**Work instruction 1**
Return the text of the tensor algebra in Hail passage from "Tensor Algebra in" up to and including "genetic data sets.", unchanged.
**Work instruction 2**
Supply the next part of the tensor algebra in Hail passage, starting after its final sentence.

Supplied passage section start

Tensor Algebra in Hail
Instead of taking Spring semester classes, I spent January - June 2019 working as a Software Engineer at the Broad Institute. This work experience was part of Northeastern's co-op program, where students take a break from classes to work a full-time entry-level position in their industry. I spent my six months working on a tool called Hail, a distributed computing engine for doing statistical analyses on big (and I mean very big) genetic data sets.
I spent a large portion of my co-op working on expanding the linear algebra component of hail by implementing the infrastructure necessary in the compiler to represent tensors (arrays, matrices, and higher-dimensional arrays). By being able to express tensors in the language of hail, we could achieve two great feats:
- Users can articulate machine learning models in few lines of code instead of hail engineers writing models on the back-end
- We can optimize across more of a user's pipeline to avoid unnecessary linear algebra computations
My work primarily centered around modeling linear algebra formulas as computation graphs on tensors. When a user writes the following code: (G - 2 * p) / sqrt(4 * p * (1 - p)) in Python, where G is a matrix and p is a vector, instead of directly executing the computation hail constructs a computation graph describing the operations on the data in the equation.

Supplied passage section end
Dataset section start

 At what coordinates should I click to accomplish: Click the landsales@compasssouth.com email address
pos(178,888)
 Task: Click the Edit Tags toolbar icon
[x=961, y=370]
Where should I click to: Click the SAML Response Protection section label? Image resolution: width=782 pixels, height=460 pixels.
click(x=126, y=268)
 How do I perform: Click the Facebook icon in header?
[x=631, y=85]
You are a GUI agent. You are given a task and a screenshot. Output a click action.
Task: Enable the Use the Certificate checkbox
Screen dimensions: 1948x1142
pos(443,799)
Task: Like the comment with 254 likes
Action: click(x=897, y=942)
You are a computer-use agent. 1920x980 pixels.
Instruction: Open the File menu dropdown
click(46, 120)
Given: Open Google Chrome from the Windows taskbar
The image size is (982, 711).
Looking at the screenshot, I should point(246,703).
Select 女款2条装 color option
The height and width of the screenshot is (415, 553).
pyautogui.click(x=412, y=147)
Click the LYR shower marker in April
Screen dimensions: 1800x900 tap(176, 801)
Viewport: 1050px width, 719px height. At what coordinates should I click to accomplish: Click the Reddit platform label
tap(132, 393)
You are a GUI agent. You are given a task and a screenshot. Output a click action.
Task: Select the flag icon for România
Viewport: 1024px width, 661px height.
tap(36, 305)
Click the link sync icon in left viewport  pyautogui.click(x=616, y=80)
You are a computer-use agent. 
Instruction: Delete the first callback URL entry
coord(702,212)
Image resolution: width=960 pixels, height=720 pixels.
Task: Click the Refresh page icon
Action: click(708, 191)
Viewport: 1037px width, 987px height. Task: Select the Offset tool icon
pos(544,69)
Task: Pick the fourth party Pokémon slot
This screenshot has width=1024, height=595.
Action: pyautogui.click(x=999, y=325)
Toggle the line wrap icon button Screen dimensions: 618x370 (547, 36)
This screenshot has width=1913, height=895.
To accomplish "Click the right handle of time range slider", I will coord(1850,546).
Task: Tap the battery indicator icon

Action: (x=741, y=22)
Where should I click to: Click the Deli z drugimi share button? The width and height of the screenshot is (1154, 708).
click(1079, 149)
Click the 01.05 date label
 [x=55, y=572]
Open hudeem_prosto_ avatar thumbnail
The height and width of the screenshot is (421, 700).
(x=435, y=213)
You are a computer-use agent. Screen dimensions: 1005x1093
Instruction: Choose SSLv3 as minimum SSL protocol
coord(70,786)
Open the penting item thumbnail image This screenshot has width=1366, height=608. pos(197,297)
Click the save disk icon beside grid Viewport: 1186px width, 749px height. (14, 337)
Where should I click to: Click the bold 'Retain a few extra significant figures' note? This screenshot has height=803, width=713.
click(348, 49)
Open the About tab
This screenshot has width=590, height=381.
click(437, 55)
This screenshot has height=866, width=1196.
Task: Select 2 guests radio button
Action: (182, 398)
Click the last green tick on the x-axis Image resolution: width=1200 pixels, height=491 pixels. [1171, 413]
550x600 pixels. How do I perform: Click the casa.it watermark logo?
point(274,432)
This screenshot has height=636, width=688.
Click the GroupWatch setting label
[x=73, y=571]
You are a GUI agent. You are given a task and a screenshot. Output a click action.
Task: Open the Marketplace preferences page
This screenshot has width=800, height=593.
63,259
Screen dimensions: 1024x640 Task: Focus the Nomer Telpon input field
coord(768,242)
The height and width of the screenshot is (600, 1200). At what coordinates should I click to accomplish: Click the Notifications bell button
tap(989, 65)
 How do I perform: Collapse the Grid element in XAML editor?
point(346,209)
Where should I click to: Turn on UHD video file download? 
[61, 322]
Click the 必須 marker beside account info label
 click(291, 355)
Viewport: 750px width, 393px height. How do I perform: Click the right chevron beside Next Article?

Dataset section end

**Exercise result 1**
Tensor Algebra in Hail
Instead of taking Spring semester classes, I spent January - June 2019 working as a Software Engineer at the Broad Institute. This work experience was part of Northeastern's co-op program, where students take a break from classes to work a full-time entry-level position in their industry. I spent my six months working on a tool called Hail, a distributed computing engine for doing statistical analyses on big (and I mean very big) genetic data sets.

**Exercise result 2**
Modeling the above equation as this graph allows the compiler to efficiently infer the minimal calculations that must be done to obtain the final result of the equation. It also allows us to save memory and time in minimizing the production of intermediate results, an important optimization on the scale of genetic data.
This model allows us to write down linear algebra in a clear way that runs efficiently. This model also extends to the distributed world, allowing us to consider a very large tensor as a collection of smaller tensors, each on its own machine.
The above diagram depicts a distributed 3-tensor, and how it can be represented by blocking multiple local 3-tensors. Extending tensors to be distributed is coming up close in hail's future. Even though my co-op ended and I wasn't around to see this project to completion, I'm greatful for all that I learned about compilers and distributed systems during my co-op. I'm excited to see where hail goes next!